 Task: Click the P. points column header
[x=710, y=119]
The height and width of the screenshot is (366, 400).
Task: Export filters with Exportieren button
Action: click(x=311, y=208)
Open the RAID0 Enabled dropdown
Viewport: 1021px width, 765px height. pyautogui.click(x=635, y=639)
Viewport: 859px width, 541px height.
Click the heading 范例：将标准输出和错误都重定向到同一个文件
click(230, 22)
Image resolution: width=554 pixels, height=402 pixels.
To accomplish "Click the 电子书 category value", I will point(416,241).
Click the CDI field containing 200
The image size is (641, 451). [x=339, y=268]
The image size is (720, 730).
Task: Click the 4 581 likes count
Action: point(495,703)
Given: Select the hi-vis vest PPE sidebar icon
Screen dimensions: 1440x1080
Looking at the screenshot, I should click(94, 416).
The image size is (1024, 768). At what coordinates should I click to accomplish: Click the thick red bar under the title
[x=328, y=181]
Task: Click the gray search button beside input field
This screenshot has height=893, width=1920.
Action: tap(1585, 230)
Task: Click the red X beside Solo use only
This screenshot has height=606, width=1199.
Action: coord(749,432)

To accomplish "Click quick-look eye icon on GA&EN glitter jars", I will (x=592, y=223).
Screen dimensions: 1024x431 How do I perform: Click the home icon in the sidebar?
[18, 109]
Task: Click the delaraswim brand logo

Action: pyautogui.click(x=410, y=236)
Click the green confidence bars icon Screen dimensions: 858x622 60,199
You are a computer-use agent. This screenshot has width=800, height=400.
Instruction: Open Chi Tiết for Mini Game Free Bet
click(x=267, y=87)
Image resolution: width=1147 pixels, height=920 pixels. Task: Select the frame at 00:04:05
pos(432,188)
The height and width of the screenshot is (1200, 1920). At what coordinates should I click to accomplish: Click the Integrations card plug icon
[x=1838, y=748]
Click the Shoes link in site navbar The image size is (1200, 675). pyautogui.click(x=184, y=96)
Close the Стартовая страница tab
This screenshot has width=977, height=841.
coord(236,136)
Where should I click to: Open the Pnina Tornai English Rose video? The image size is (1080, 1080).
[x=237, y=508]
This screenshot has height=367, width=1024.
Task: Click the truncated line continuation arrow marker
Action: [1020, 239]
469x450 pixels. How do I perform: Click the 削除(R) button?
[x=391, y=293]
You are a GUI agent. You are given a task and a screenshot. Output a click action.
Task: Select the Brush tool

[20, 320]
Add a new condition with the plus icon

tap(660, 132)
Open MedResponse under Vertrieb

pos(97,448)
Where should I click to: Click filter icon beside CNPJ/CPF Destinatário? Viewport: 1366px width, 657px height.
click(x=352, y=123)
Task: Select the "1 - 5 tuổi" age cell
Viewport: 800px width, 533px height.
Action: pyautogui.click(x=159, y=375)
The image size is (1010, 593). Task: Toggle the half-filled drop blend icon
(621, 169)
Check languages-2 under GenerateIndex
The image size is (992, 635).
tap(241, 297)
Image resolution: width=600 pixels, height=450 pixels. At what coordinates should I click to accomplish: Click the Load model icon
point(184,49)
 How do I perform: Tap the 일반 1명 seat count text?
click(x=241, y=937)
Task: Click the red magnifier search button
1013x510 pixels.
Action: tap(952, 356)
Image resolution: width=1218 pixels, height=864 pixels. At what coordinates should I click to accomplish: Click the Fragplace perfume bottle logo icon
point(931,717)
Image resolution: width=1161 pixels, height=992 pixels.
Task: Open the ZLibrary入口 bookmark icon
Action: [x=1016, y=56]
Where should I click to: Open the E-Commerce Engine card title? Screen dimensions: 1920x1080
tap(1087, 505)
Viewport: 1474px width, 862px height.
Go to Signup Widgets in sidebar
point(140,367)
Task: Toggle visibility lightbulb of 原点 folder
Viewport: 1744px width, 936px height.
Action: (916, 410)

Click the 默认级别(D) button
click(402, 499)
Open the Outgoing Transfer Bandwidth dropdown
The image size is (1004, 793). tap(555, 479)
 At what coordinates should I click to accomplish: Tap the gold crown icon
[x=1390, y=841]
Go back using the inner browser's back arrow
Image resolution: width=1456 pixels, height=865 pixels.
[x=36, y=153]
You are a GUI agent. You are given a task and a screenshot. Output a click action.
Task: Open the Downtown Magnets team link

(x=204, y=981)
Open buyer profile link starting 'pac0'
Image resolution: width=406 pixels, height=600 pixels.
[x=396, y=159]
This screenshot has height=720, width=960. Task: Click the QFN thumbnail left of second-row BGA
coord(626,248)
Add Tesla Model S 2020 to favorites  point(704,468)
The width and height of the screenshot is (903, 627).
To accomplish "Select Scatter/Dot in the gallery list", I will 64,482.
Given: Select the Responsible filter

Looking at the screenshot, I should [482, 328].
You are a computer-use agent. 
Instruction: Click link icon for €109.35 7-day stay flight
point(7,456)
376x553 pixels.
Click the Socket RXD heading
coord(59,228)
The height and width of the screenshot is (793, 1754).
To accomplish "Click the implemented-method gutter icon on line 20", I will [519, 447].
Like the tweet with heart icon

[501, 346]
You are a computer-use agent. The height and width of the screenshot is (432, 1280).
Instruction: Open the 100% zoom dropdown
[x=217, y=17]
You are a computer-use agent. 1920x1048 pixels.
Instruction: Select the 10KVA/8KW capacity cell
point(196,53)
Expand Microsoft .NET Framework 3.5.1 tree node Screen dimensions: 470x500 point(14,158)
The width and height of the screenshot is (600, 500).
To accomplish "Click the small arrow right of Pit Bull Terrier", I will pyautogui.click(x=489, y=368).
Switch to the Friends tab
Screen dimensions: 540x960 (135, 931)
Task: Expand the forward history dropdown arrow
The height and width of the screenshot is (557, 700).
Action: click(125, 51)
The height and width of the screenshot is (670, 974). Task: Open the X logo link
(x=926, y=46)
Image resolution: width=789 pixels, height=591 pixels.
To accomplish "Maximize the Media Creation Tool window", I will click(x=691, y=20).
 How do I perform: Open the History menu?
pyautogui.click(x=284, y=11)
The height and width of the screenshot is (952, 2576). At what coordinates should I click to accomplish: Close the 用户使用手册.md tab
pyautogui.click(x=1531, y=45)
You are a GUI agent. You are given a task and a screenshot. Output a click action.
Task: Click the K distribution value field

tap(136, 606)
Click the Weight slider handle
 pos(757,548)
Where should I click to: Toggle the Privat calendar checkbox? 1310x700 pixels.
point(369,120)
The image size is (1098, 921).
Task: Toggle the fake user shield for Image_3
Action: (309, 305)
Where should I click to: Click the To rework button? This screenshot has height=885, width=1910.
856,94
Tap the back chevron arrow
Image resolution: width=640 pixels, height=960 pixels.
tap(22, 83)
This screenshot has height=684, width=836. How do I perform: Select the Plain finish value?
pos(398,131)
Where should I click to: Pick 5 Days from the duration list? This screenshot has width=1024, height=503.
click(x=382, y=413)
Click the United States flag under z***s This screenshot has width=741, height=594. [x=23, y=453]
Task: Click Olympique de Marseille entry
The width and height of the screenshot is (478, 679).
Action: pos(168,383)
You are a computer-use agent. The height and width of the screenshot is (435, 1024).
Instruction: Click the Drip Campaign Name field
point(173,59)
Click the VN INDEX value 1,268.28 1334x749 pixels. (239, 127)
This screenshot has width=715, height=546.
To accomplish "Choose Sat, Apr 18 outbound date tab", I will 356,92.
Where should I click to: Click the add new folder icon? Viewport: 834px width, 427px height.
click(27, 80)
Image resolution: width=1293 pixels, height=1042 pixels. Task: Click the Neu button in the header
:::::
Repeat each of the records exactly as written.

 Task: Click the P. points column header
[x=710, y=119]
The height and width of the screenshot is (366, 400).
Task: Export filters with Exportieren button
Action: click(x=311, y=208)
Open the RAID0 Enabled dropdown
Viewport: 1021px width, 765px height. pyautogui.click(x=635, y=639)
Viewport: 859px width, 541px height.
Click the heading 范例：将标准输出和错误都重定向到同一个文件
click(230, 22)
Image resolution: width=554 pixels, height=402 pixels.
To accomplish "Click the 电子书 category value", I will point(416,241).
Click the CDI field containing 200
The image size is (641, 451). [x=339, y=268]
The image size is (720, 730).
Task: Click the 4 581 likes count
Action: point(495,703)
Given: Select the hi-vis vest PPE sidebar icon
Screen dimensions: 1440x1080
Looking at the screenshot, I should click(94, 416).
The image size is (1024, 768). At what coordinates should I click to accomplish: Click the thick red bar under the title
[x=328, y=181]
Task: Click the gray search button beside input field
This screenshot has height=893, width=1920.
Action: tap(1585, 230)
Task: Click the red X beside Solo use only
This screenshot has height=606, width=1199.
Action: coord(749,432)

To accomplish "Click quick-look eye icon on GA&EN glitter jars", I will (x=592, y=223).
Screen dimensions: 1024x431 How do I perform: Click the home icon in the sidebar?
[18, 109]
Task: Click the delaraswim brand logo

Action: pyautogui.click(x=410, y=236)
Click the green confidence bars icon Screen dimensions: 858x622 60,199
You are a computer-use agent. This screenshot has width=800, height=400.
Instruction: Open Chi Tiết for Mini Game Free Bet
click(x=267, y=87)
Image resolution: width=1147 pixels, height=920 pixels. Task: Select the frame at 00:04:05
pos(432,188)
The height and width of the screenshot is (1200, 1920). At what coordinates should I click to accomplish: Click the Integrations card plug icon
[x=1838, y=748]
Click the Shoes link in site navbar The image size is (1200, 675). pyautogui.click(x=184, y=96)
Close the Стартовая страница tab
This screenshot has width=977, height=841.
coord(236,136)
Where should I click to: Open the Pnina Tornai English Rose video? The image size is (1080, 1080).
[x=237, y=508]
This screenshot has height=367, width=1024.
Task: Click the truncated line continuation arrow marker
Action: [1020, 239]
469x450 pixels. How do I perform: Click the 削除(R) button?
[x=391, y=293]
You are a GUI agent. You are given a task and a screenshot. Output a click action.
Task: Select the Brush tool

[20, 320]
Add a new condition with the plus icon

tap(660, 132)
Open MedResponse under Vertrieb

pos(97,448)
Where should I click to: Click filter icon beside CNPJ/CPF Destinatário? Viewport: 1366px width, 657px height.
click(x=352, y=123)
Task: Select the "1 - 5 tuổi" age cell
Viewport: 800px width, 533px height.
Action: pyautogui.click(x=159, y=375)
The image size is (1010, 593). Task: Toggle the half-filled drop blend icon
(621, 169)
Check languages-2 under GenerateIndex
The image size is (992, 635).
tap(241, 297)
Image resolution: width=600 pixels, height=450 pixels. At what coordinates should I click to accomplish: Click the Load model icon
point(184,49)
 How do I perform: Tap the 일반 1명 seat count text?
click(x=241, y=937)
Task: Click the red magnifier search button
1013x510 pixels.
Action: tap(952, 356)
Image resolution: width=1218 pixels, height=864 pixels. At what coordinates should I click to accomplish: Click the Fragplace perfume bottle logo icon
point(931,717)
Image resolution: width=1161 pixels, height=992 pixels.
Task: Open the ZLibrary入口 bookmark icon
Action: [x=1016, y=56]
Where should I click to: Open the E-Commerce Engine card title? Screen dimensions: 1920x1080
tap(1087, 505)
Viewport: 1474px width, 862px height.
Go to Signup Widgets in sidebar
point(140,367)
Task: Toggle visibility lightbulb of 原点 folder
Viewport: 1744px width, 936px height.
Action: (916, 410)

Click the 默认级别(D) button
click(402, 499)
Open the Outgoing Transfer Bandwidth dropdown
The image size is (1004, 793). tap(555, 479)
 At what coordinates should I click to accomplish: Tap the gold crown icon
[x=1390, y=841]
Go back using the inner browser's back arrow
Image resolution: width=1456 pixels, height=865 pixels.
[x=36, y=153]
You are a GUI agent. You are given a task and a screenshot. Output a click action.
Task: Open the Downtown Magnets team link

(x=204, y=981)
Open buyer profile link starting 'pac0'
Image resolution: width=406 pixels, height=600 pixels.
[x=396, y=159]
This screenshot has height=720, width=960. Task: Click the QFN thumbnail left of second-row BGA
coord(626,248)
Add Tesla Model S 2020 to favorites  point(704,468)
The width and height of the screenshot is (903, 627).
To accomplish "Select Scatter/Dot in the gallery list", I will 64,482.
Given: Select the Responsible filter

Looking at the screenshot, I should [482, 328].
You are a computer-use agent. 
Instruction: Click link icon for €109.35 7-day stay flight
point(7,456)
376x553 pixels.
Click the Socket RXD heading
coord(59,228)
The height and width of the screenshot is (793, 1754).
To accomplish "Click the implemented-method gutter icon on line 20", I will [519, 447].
Like the tweet with heart icon

[501, 346]
You are a computer-use agent. The height and width of the screenshot is (432, 1280).
Instruction: Open the 100% zoom dropdown
[x=217, y=17]
You are a computer-use agent. 1920x1048 pixels.
Instruction: Select the 10KVA/8KW capacity cell
point(196,53)
Expand Microsoft .NET Framework 3.5.1 tree node Screen dimensions: 470x500 point(14,158)
The width and height of the screenshot is (600, 500).
To accomplish "Click the small arrow right of Pit Bull Terrier", I will pyautogui.click(x=489, y=368).
Switch to the Friends tab
Screen dimensions: 540x960 (135, 931)
Task: Expand the forward history dropdown arrow
The height and width of the screenshot is (557, 700).
Action: click(125, 51)
The height and width of the screenshot is (670, 974). Task: Open the X logo link
(x=926, y=46)
Image resolution: width=789 pixels, height=591 pixels.
To accomplish "Maximize the Media Creation Tool window", I will click(x=691, y=20).
 How do I perform: Open the History menu?
pyautogui.click(x=284, y=11)
The height and width of the screenshot is (952, 2576). At what coordinates should I click to accomplish: Close the 用户使用手册.md tab
pyautogui.click(x=1531, y=45)
You are a GUI agent. You are given a task and a screenshot. Output a click action.
Task: Click the K distribution value field

tap(136, 606)
Click the Weight slider handle
 pos(757,548)
Where should I click to: Toggle the Privat calendar checkbox? 1310x700 pixels.
point(369,120)
The image size is (1098, 921).
Task: Toggle the fake user shield for Image_3
Action: (309, 305)
Where should I click to: Click the To rework button? This screenshot has height=885, width=1910.
856,94
Tap the back chevron arrow
Image resolution: width=640 pixels, height=960 pixels.
tap(22, 83)
This screenshot has height=684, width=836. How do I perform: Select the Plain finish value?
pos(398,131)
Where should I click to: Pick 5 Days from the duration list? This screenshot has width=1024, height=503.
click(x=382, y=413)
Click the United States flag under z***s This screenshot has width=741, height=594. [x=23, y=453]
Task: Click Olympique de Marseille entry
The width and height of the screenshot is (478, 679).
Action: pos(168,383)
You are a computer-use agent. The height and width of the screenshot is (435, 1024).
Instruction: Click the Drip Campaign Name field
point(173,59)
Click the VN INDEX value 1,268.28 1334x749 pixels. (239, 127)
This screenshot has width=715, height=546.
To accomplish "Choose Sat, Apr 18 outbound date tab", I will 356,92.
Where should I click to: Click the add new folder icon? Viewport: 834px width, 427px height.
click(27, 80)
Image resolution: width=1293 pixels, height=1042 pixels. Task: Click the Neu button in the header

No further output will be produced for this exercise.